Copy exactly, please, the lines of the data from its start through the line containing "Home (517, 43)".
■ ■ ■
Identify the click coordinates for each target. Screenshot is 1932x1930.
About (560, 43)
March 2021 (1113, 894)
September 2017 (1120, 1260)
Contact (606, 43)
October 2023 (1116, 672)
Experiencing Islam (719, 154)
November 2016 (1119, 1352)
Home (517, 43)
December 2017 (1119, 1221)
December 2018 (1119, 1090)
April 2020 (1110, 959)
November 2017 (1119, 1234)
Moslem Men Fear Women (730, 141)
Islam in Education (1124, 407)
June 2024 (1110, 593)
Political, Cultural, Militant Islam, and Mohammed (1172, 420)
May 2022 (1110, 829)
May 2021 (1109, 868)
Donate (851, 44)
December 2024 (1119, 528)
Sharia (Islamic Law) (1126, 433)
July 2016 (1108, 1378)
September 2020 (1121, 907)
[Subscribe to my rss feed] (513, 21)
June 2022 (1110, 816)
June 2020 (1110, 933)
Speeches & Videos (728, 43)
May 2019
■ ■ ■
Result of the task:
Identify the click coordinates for each target. Screenshot is 1932x1930.
About (560, 43)
March 2021 (1113, 894)
September 2017 (1120, 1260)
Contact (606, 43)
October 2023 (1116, 672)
Experiencing Islam (719, 154)
November 2016 (1119, 1352)
Home (517, 43)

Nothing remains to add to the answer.